Epigomphus westfalli
- Conservation status: Endangered (IUCN 3.1)

Scientific classification
- Kingdom: Animalia
- Phylum: Arthropoda
- Clade: Pancrustacea
- Class: Insecta
- Order: Odonata
- Infraorder: Anisoptera
- Family: Gomphidae
- Genus: Epigomphus
- Species: E. westfalli
- Binomial name: Epigomphus westfalli Donnelly, 1986

= Epigomphus westfalli =

- Genus: Epigomphus
- Species: westfalli
- Authority: Donnelly, 1986
- Conservation status: EN

Species of dragonfly

Epigomphus westfalli, also known as Westfall's knobtail, is a species of dragonfly in the family Gomphidae. It has a reddish-brown head marked with pale olive-green, a reddish-brown prothorax, a reddish-brown and light-colored pterothorax marked with yellow stripes, and a dark brown abdomen. The appendages are reddish-brown and the wings have black veins and dark reddish-brown pterostigma. The dragonfly is endemic to Nicaragua, where it is found in the departments of Matagalpa and Jinotega. It inhabits small forest creeks in both relict and primary rainforest at elevations of 700-1250 m.

== Taxonomy ==
Epigomphus westfalli was formally described in 1986 by the American odonatologist Thomas Donnelly based on an adult male specimen collected from a stream near San Ramón in Matagalpa Department, Belize. It is named after Minter J. Westfall Jr., a leading American odonatologist. It has the English common name Westfall's knobtail.

==Description==
In adult males, the head is reddish-brown, with a variety of pale olive-green markings on the labrum, postclypeus, mandibles, and frons. The prothorax is reddish-brown with some yellow spots on the hind and middle lobes. The pterothorax is reddish-brown dorsally and light-colored ventrally, with a number of yellow stripes. The abdomen is dark brown above and has ten segments. The appendages are reddish-brown with dark apices. The wings have black veins and reddish-brown pterostigma. In the male specimens of the type series, the abdominal length is 42 mm and the hind-wing length is 36–36.5 mm. In the two female specimens, the abdominal length is 46 mm and the hind-wing length is 38.5–39 mm.

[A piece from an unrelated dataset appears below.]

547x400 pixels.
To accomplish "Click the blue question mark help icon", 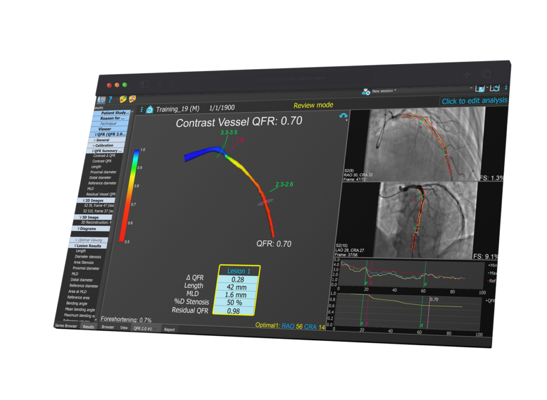I will (x=110, y=99).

==Distribution and conservation==
Endemic to Nicaragua, Epigomphus westfalli is known from three localities in the departments of Matagalpa and Jinotega: around 10 km southeast of the municipality of San Ramón, Hotel Selva Negra near the municipality of Matagalpa, and Cerro Kilambé Natural Reserve. It inhabits small forest creeks in both relict and primary rainforest at elevations of 700-1250 m. Despite the known localities being spaced fairly far apart, the species has a total range that is estimated to be less than 1,000 km². The species is classified as being endangered by the IUCN due to its fairly small range, which is undergoing ongoing deforestation and possible overgrazing.